> Alıştırma amacı: Hipertansiyon tedavisiyle ilgili metne göre, toplumda hipertansiyonun etkin biçimde kontrol altına alındığını söylemek neden mümkün değildir? Bir ila üç cümleyle açıklayın.

> Sayfa metni:
Hipertansiyon tedavisinin kardiovasküler, serebrovasküler ve renovasküler komplikasyon riskini azaltmaktaki rolünü ortaya koyan yayınlanmış bu büyük klinik çalışmalara rağmen, toplumda hipertansiyonun etkin bir şekilde kontrol altına alındığını söylemek mümkün değildir. Amerika Birleşik Devletlerinde yapılan bir klinik araştırmada, 18-74 yaşları arasındaki hipertansiyon’lu kişilerin %32’isinin hipertansiyon’lu olduklarını bilmedikleri, bunlardan %53’ünün tedavi gördüğü, fakat yalnız %27’inin kan basınçlarının kontrol altında (<140/90 mmHg) bulunduğu ortaya konulmuştur. Diğer ülkelerdeki durum da pek farklı değidir. Kan basıncı kontrol altında tutulabilen hipertansiyonlu hasta oranının Kanada’da %19, İngiltere’de %6 olduğu bildirilmiştir (10). Bu duruma göre, hipertansiyonlu hastaların çok önemli bir bölümünün (%73-%94), kan basınçlarının kontrol altına alınamadığı ve bunların yüksek kan basıncının bütün morbidite ve mortalite risklerine maruz kaldıkları aşikârdır. Hipertansiyon tedavisinde gözlenen bu yetersizlik, çok faktörlü bir sorundur. Bu yetersizlikten, başta hekimler olmak üzere, hastalar, kullanılan ilaçlar ve hastalığın vakadan vakaya değişen özellikleri sorumlu olabilirler.

> Gösterilen veriler:
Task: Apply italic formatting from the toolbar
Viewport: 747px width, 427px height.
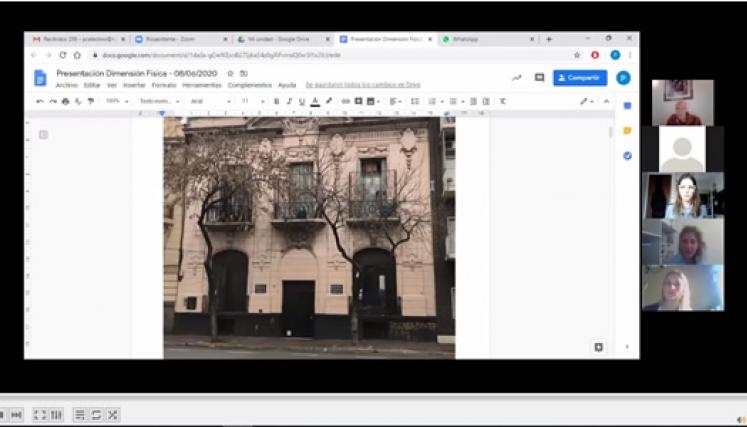Action: 289,101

> Alıştırma yanıtı: Araştırmalar, hipertansiyonlu hastaların yalnızca küçük bir bölümünde kan basıncının kontrol altında olduğunu göstermiştir. Bu oran Amerika Birleşik Devletleri'ndeki bir araştırmada %27, Kanada'da %19, İngiltere'de %6 olarak bildirilmiştir. Dolayısıyla hastaların çok önemli bir bölümünün (%73-%94) kan basıncı kontrol altına alınamamakta ve bu hastalar yüksek kan basıncının bütün morbidite ve mortalite risklerine maruz kalmaktadır.